* [WORK INSTRUCTION]
Please return the lines below verbatim, beginning at the one that has "The width and height of the screenshot is (1008, 630)." and stopping after the one that has "Click the gray T", and add no other lines.

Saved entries
========
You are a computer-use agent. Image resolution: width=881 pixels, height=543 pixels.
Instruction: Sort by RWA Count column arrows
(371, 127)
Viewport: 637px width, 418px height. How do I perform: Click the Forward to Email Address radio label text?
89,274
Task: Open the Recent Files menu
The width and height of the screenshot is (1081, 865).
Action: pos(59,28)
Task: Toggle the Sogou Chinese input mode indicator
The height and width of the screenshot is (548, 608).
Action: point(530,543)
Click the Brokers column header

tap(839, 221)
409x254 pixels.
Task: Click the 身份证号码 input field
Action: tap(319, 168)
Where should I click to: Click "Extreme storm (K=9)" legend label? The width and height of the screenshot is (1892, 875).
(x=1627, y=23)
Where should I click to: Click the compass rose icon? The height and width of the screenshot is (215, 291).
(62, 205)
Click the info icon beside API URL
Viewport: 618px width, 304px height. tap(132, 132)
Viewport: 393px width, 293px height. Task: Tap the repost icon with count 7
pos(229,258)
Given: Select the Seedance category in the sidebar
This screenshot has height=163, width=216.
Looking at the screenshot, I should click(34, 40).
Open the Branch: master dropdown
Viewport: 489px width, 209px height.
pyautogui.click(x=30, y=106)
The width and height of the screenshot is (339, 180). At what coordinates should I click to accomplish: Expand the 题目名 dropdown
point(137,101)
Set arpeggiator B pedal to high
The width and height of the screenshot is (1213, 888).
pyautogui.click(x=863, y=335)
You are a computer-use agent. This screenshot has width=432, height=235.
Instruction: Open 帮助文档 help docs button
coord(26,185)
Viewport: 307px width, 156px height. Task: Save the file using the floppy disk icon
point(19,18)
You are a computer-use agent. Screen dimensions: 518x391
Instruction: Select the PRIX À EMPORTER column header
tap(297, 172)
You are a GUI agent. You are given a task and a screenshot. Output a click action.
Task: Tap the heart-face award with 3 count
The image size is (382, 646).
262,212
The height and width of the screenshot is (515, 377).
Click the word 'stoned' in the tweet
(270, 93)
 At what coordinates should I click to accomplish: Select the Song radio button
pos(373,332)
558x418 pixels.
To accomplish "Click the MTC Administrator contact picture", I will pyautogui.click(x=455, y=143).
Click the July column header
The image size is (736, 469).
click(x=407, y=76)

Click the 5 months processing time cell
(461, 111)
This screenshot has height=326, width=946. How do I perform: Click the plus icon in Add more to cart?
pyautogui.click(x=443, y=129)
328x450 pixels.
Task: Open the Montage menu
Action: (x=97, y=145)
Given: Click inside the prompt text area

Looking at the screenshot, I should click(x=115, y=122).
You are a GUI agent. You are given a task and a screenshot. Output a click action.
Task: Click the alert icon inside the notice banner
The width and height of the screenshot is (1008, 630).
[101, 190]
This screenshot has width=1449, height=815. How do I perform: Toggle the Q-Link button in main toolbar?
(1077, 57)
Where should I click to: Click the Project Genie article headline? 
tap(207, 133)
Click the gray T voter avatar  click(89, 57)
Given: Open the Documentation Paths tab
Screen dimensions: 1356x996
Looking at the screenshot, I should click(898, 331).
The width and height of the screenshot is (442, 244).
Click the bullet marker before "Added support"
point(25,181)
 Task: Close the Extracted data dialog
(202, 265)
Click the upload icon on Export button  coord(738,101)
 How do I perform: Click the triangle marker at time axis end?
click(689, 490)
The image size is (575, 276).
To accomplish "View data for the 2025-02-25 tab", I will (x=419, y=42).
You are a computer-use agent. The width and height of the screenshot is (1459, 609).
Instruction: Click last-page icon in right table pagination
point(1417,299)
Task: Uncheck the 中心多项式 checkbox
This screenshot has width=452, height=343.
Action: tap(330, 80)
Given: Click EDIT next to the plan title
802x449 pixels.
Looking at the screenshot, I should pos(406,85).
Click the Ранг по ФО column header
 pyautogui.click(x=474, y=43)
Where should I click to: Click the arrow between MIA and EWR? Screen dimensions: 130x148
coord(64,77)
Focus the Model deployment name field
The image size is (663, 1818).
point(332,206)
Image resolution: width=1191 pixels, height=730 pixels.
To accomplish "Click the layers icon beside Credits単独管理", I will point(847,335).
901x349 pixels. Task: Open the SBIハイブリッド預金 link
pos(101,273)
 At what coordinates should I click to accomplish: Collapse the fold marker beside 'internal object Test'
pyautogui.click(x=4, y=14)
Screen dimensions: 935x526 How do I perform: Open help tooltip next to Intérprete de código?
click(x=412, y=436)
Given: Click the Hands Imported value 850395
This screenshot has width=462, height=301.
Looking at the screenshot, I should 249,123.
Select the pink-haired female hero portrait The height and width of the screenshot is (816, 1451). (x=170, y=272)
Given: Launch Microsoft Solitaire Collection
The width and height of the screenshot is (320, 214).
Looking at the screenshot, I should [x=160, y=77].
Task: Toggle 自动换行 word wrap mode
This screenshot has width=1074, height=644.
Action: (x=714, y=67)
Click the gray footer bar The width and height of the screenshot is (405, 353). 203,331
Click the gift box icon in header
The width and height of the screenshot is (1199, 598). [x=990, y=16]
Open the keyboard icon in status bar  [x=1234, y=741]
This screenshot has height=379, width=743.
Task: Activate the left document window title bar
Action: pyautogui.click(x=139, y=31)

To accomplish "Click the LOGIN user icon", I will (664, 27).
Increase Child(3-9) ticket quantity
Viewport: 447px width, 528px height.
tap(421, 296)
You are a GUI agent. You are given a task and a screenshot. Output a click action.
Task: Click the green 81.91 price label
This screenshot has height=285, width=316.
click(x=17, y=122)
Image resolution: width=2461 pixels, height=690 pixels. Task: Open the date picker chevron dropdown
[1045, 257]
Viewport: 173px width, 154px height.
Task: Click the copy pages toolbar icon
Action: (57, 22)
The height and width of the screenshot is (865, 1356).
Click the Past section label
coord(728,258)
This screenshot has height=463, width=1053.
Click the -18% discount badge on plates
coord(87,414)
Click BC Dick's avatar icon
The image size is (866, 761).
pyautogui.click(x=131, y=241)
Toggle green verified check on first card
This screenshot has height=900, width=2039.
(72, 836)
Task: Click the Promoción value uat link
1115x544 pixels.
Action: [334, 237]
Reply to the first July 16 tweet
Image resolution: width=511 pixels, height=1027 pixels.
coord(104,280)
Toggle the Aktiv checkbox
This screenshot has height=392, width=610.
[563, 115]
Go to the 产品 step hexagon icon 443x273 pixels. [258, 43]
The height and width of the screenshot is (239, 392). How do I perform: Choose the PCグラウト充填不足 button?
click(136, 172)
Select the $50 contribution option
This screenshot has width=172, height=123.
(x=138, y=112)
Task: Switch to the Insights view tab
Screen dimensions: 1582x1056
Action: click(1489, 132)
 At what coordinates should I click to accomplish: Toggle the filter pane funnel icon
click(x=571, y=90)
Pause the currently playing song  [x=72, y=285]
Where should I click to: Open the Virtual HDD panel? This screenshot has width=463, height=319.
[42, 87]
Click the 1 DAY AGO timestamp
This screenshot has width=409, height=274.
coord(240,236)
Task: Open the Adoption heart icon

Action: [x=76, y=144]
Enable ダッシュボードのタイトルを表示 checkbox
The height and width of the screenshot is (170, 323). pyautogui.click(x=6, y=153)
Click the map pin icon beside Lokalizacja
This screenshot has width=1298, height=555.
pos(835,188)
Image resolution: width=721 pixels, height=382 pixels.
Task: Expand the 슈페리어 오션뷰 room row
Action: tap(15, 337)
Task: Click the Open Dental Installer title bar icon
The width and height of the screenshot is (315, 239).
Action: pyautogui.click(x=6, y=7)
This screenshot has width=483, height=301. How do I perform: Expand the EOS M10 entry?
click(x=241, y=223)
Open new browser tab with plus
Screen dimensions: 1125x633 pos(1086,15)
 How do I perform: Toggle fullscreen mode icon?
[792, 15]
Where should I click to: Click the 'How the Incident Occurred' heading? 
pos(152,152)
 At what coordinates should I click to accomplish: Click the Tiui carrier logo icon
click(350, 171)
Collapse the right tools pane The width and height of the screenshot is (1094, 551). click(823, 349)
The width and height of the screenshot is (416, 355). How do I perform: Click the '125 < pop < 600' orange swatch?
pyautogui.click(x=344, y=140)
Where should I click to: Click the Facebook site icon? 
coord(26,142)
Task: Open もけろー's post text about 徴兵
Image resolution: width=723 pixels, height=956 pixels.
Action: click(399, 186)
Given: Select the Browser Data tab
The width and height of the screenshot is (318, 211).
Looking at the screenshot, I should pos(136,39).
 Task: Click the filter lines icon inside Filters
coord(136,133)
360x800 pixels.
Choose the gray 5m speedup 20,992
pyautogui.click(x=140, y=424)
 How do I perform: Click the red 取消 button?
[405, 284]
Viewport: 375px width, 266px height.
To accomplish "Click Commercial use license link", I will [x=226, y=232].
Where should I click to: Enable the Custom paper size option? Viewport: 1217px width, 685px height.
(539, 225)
========
* [TASK RESPONSE]
The width and height of the screenshot is (1008, 630).
[101, 190]
This screenshot has width=1449, height=815. How do I perform: Toggle the Q-Link button in main toolbar?
(1077, 57)
Where should I click to: Click the Project Genie article headline? 
tap(207, 133)
Click the gray T voter avatar  click(89, 57)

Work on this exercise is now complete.